# Question for Cube Van Owners



## davitk (Oct 3, 2008)

What would you consider more important, not bumping your head or fitting through a garage door??

I have given up on a cargo van and am now considering a Chevy Express cutaway cube van (Spartan Supreme), 8' 9" to the roof and 6' 1" interior clearance, to the cross beams. Trouble is I am one inch too tall :sad: and those darn work boot thingies make me even taller. Supreme does make a taller box (by 6") but they are hard to find (I am shopping used) and would require a 10' door, meaning it would sit outside :sad: because I ain't gonna jack up the garage.

Ladders will be hung on the side, long material up to 16' will fit through the pass thru into the cab.

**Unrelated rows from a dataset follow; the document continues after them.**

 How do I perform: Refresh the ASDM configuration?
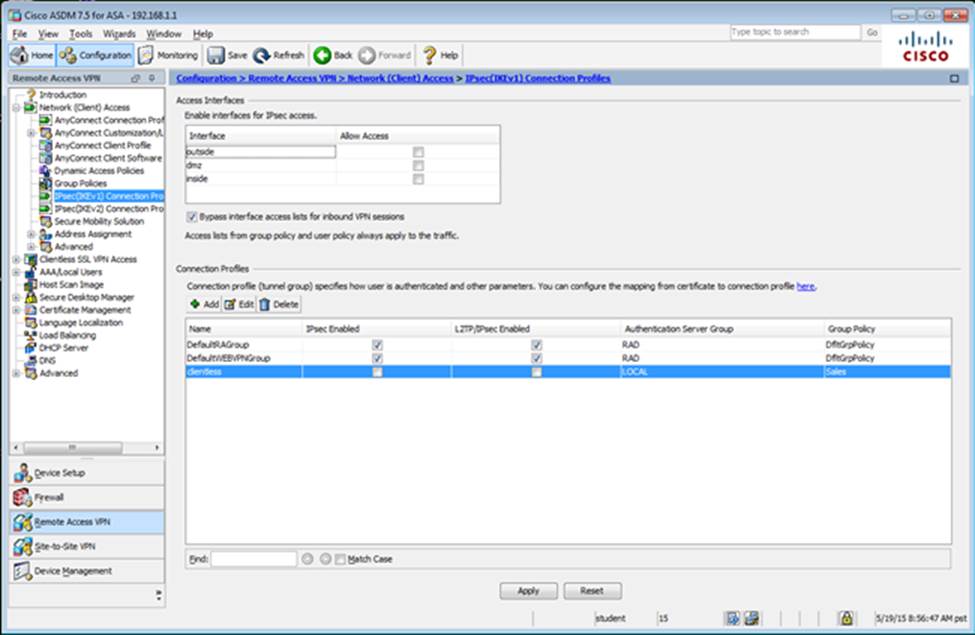click(x=279, y=56)
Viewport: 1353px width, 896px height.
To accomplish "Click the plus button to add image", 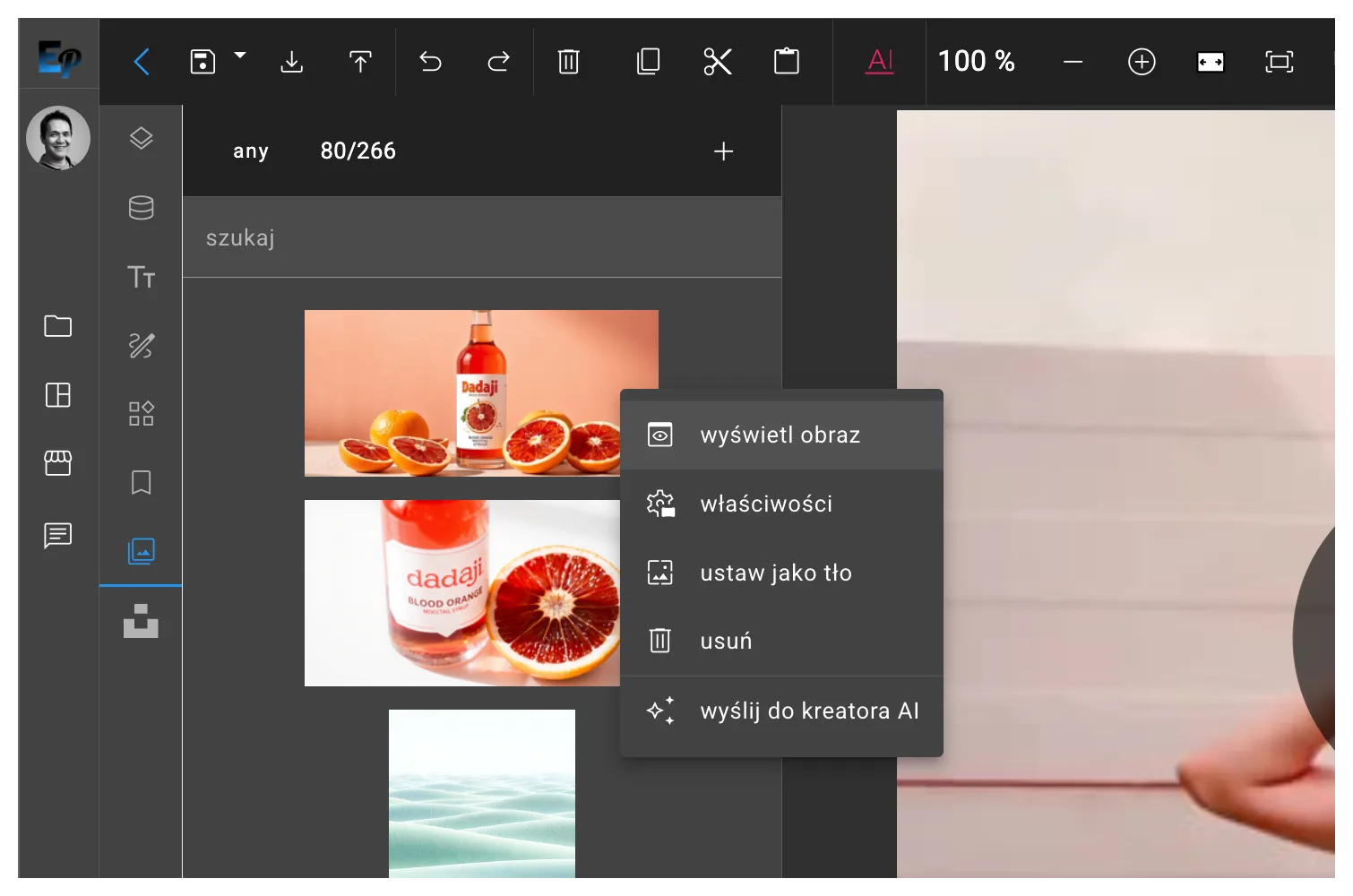I will tap(723, 151).
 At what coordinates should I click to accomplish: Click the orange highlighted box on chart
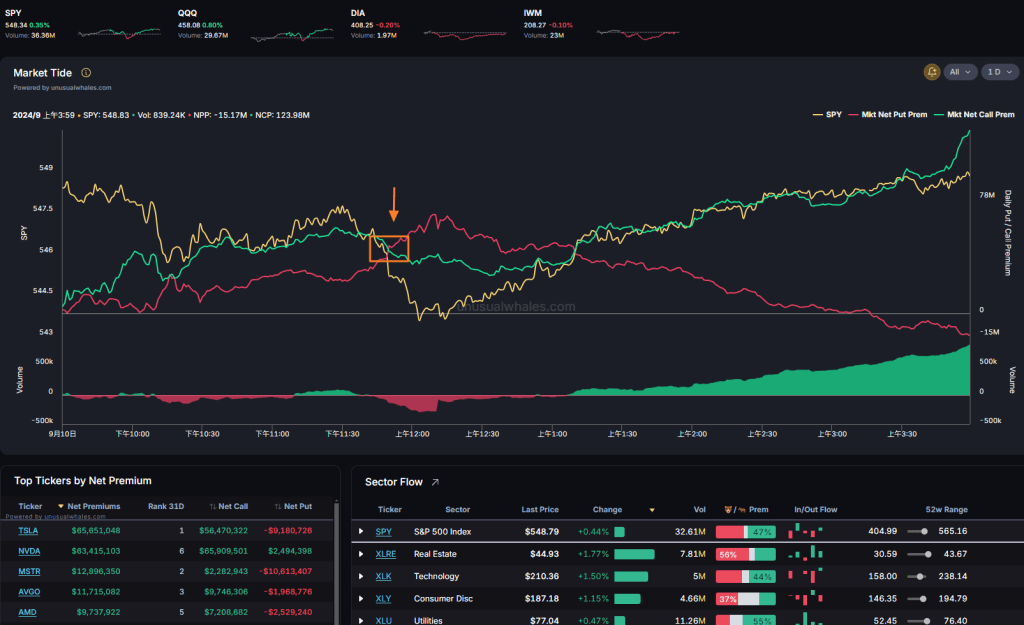pyautogui.click(x=389, y=248)
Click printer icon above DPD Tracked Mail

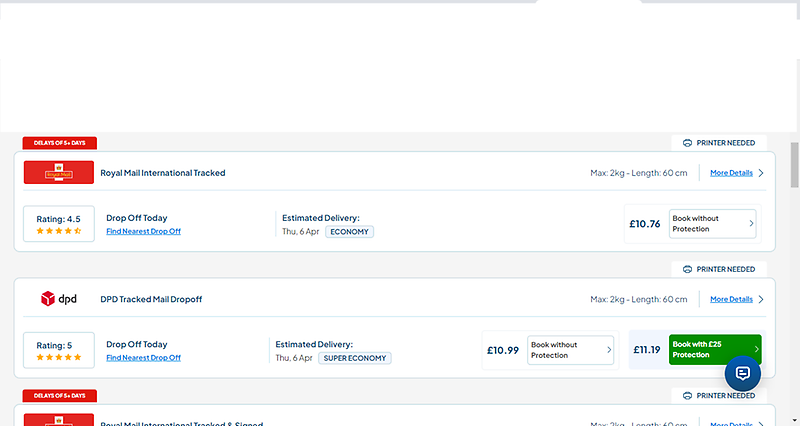pos(688,269)
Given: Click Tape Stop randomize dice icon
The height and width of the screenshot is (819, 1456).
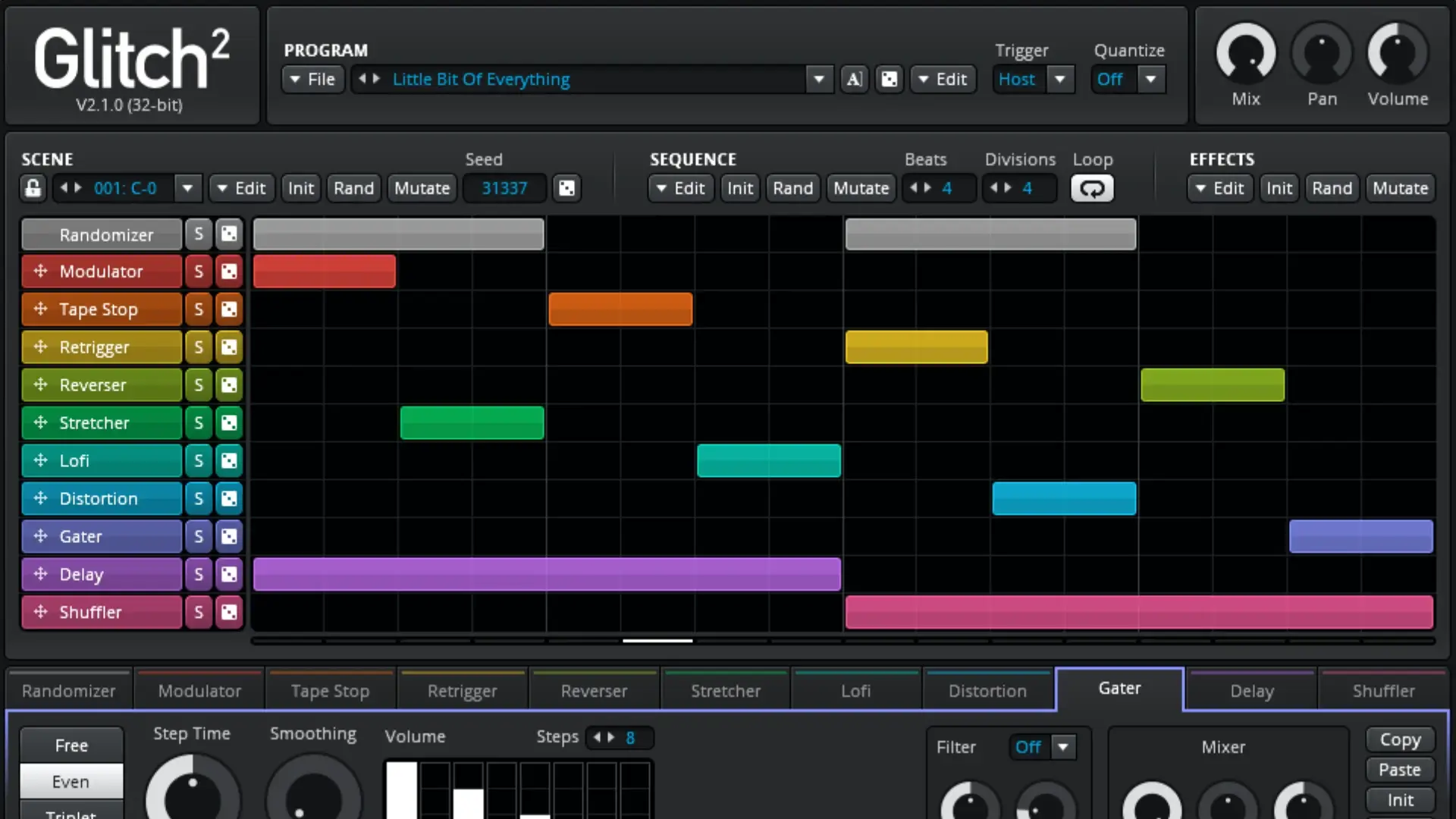Looking at the screenshot, I should (229, 309).
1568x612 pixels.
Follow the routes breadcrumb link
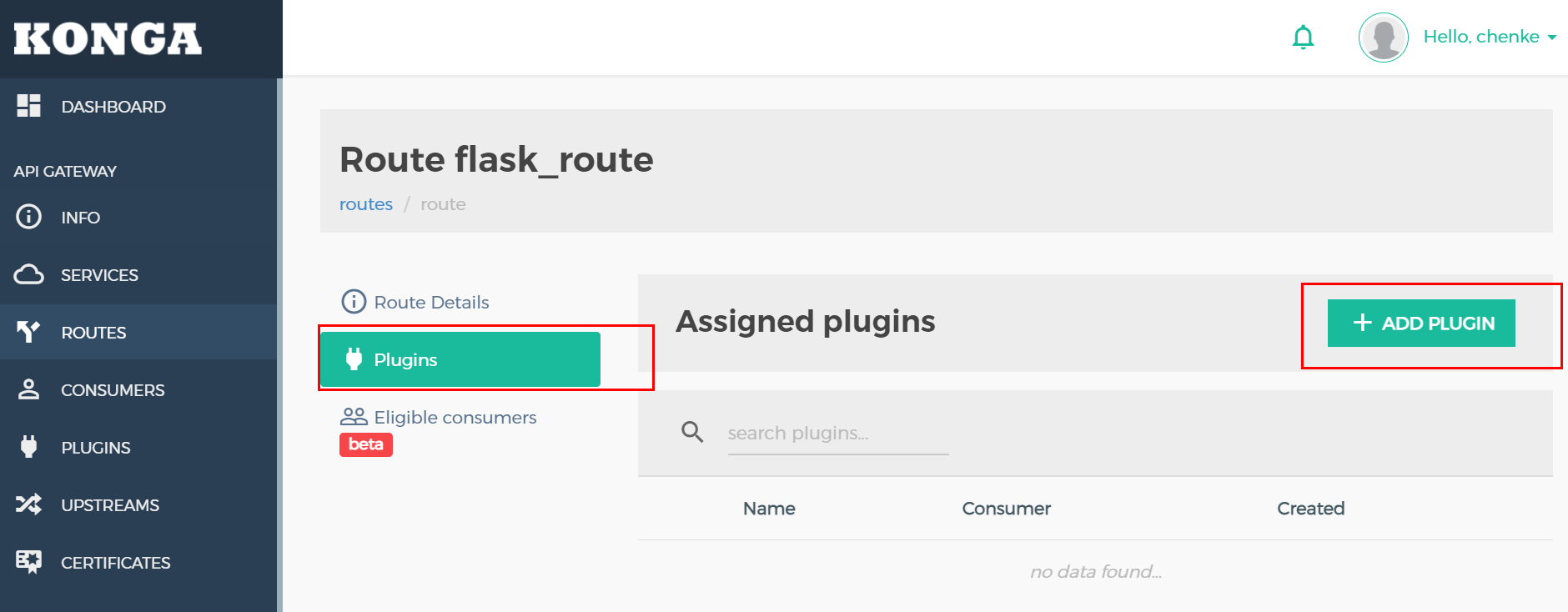click(x=365, y=204)
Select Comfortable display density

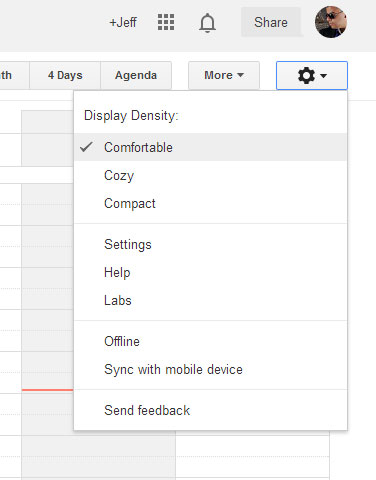tap(210, 147)
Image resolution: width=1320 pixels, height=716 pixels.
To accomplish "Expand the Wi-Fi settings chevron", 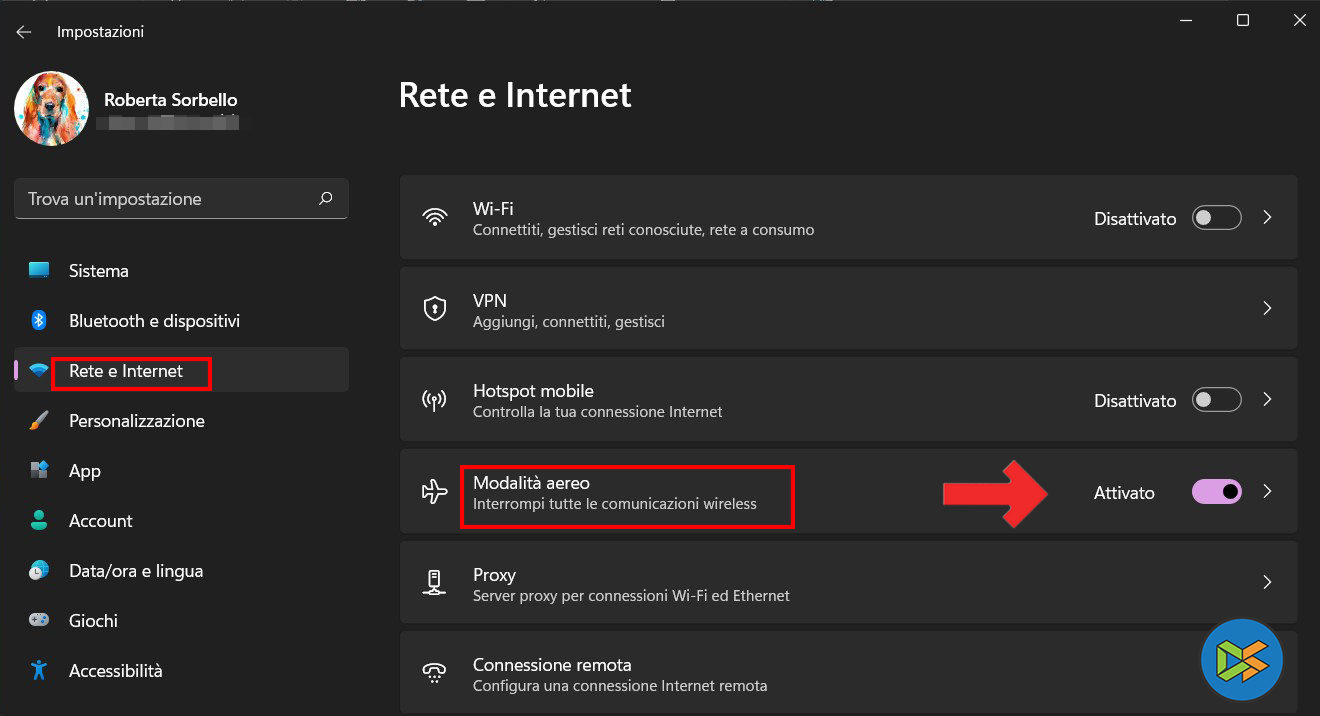I will pos(1267,218).
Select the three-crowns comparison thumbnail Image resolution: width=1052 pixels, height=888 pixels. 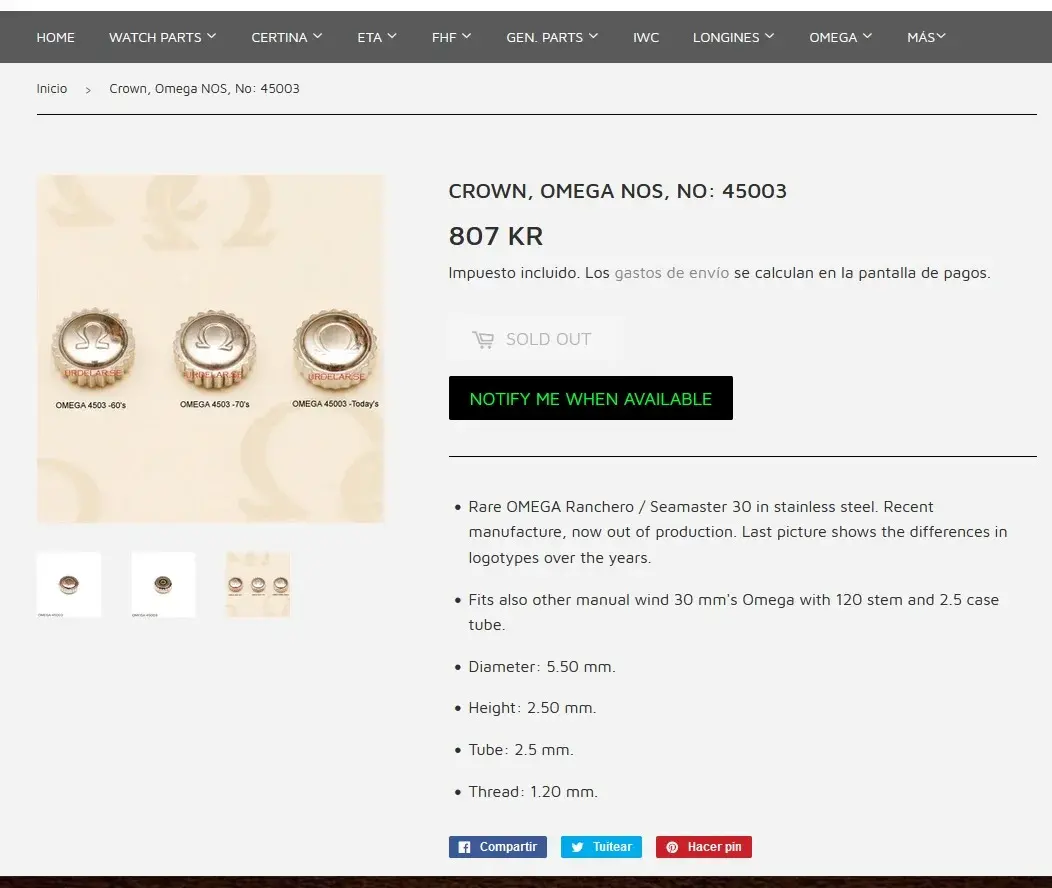coord(258,584)
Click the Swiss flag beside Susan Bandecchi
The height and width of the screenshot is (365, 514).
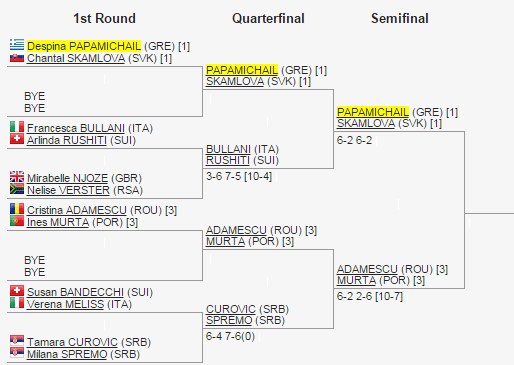pyautogui.click(x=17, y=290)

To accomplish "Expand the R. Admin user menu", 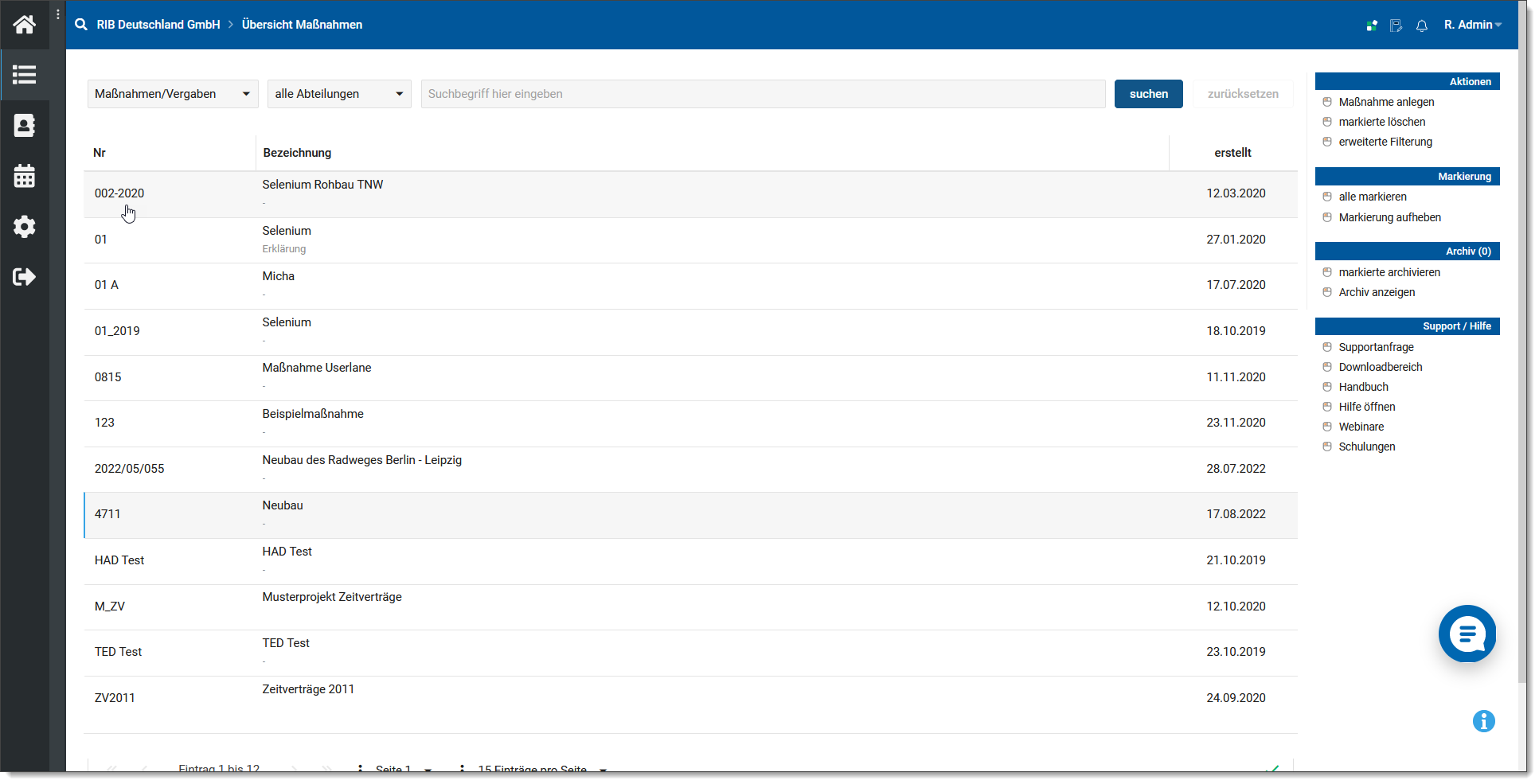I will [1472, 25].
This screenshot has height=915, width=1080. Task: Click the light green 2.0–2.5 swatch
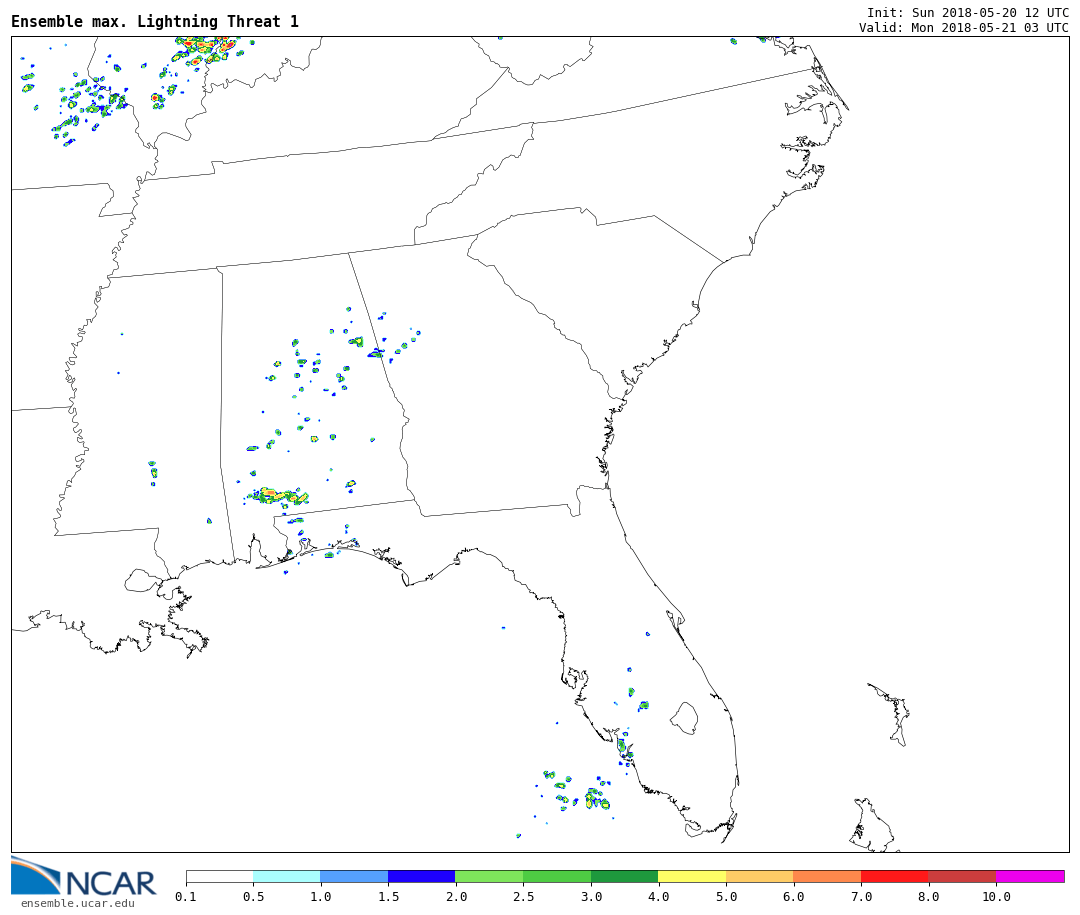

Now for the real question: How much does it cost to jack a garage arty:


----------



## stp57 (Dec 12, 2007)

The new Sprinter has a 6'4" inside clearance & gets around 20mpg.
Steve


----------



## CarpenterMatt (Jan 17, 2009)

Sorry Davitk, but I'm with Steve. Got a Fiat van myself & these Euro vans are pretty good. Here in Australia they're available in 3 roof heights & 3 or 4 wheelbase lengths depending on whether it's VW, Fiat, Mercedes or Iveco. If your budget is up to it you should check them out. Mine is fully laden at all times with gear & it gets 22mpg, 2.8lt turbo diesel.


----------



## davitk (Oct 3, 2008)

stp57 said:


> The new Sprinter has a 6'4" inside clearance & gets around 20mpg.
> Steve



I went the new route once before, swore to never do it again as it was the worst $$ I ever spent. The combination of construction work and drive-it-off-the-lot depreciation is an absolute killer.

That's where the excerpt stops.